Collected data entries
>>>>

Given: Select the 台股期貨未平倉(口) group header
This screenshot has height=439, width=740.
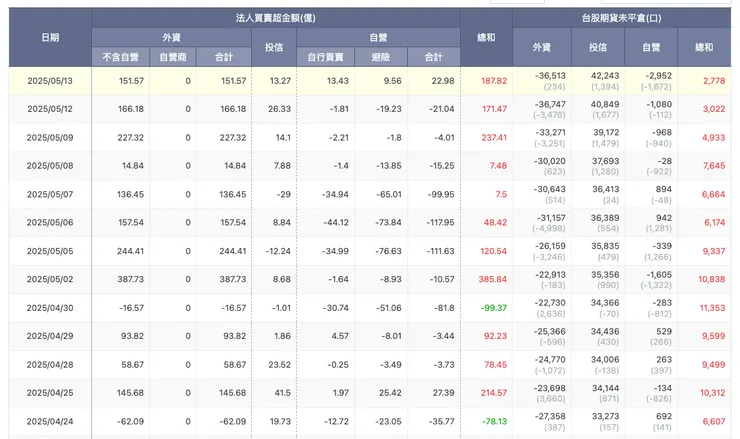Looking at the screenshot, I should click(621, 18).
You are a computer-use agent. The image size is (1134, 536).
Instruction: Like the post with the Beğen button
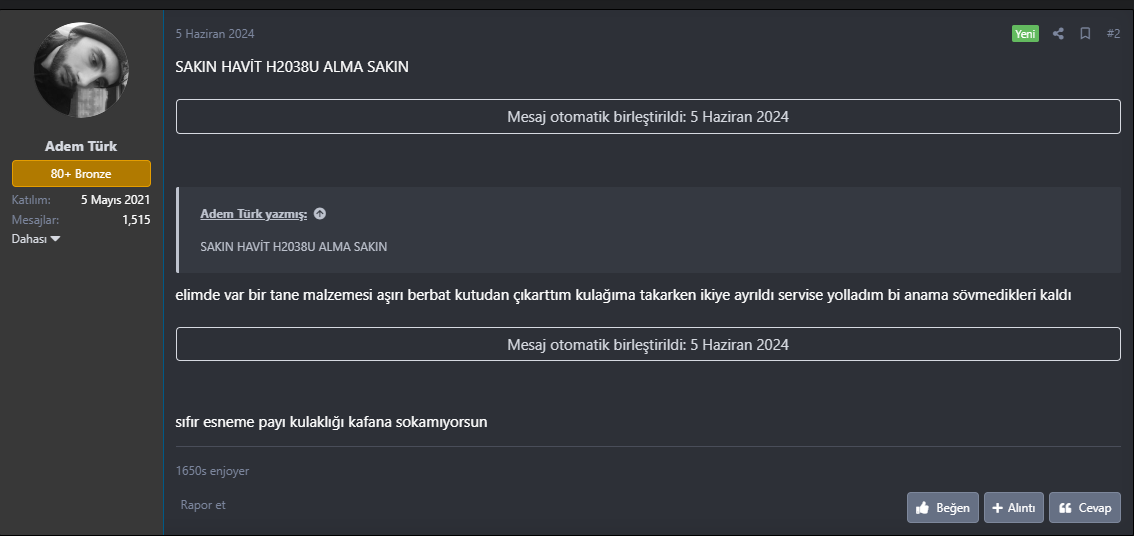(942, 508)
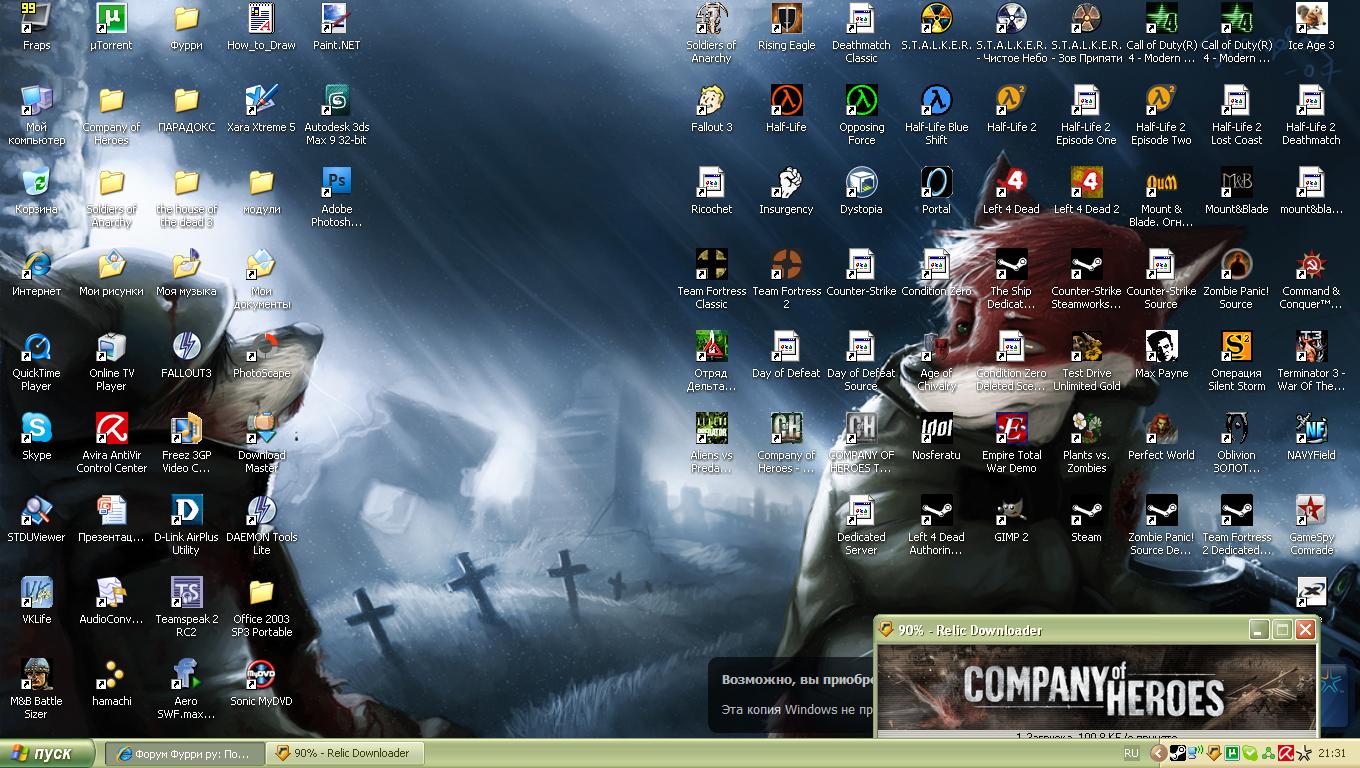Launch Max Payne from the desktop
The width and height of the screenshot is (1360, 768).
1161,347
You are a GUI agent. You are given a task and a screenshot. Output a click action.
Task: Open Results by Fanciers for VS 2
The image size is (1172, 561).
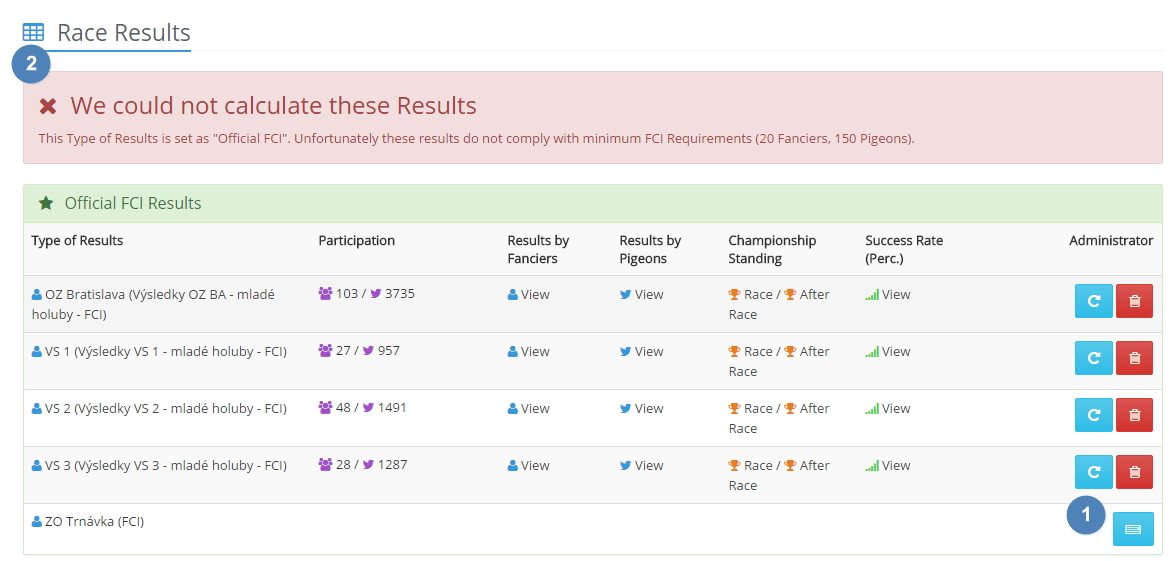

<<<<

▸ Work request
Transcribe, from the records above, the first line and every line after it up to and including the line with "You are a computer-use"; omit pictures.

▸ Exercise solution
Given: Select the 台股期貨未平倉(口) group header
This screenshot has height=439, width=740.
Looking at the screenshot, I should click(621, 18).
You are a computer-use agent. The image size is (1134, 536).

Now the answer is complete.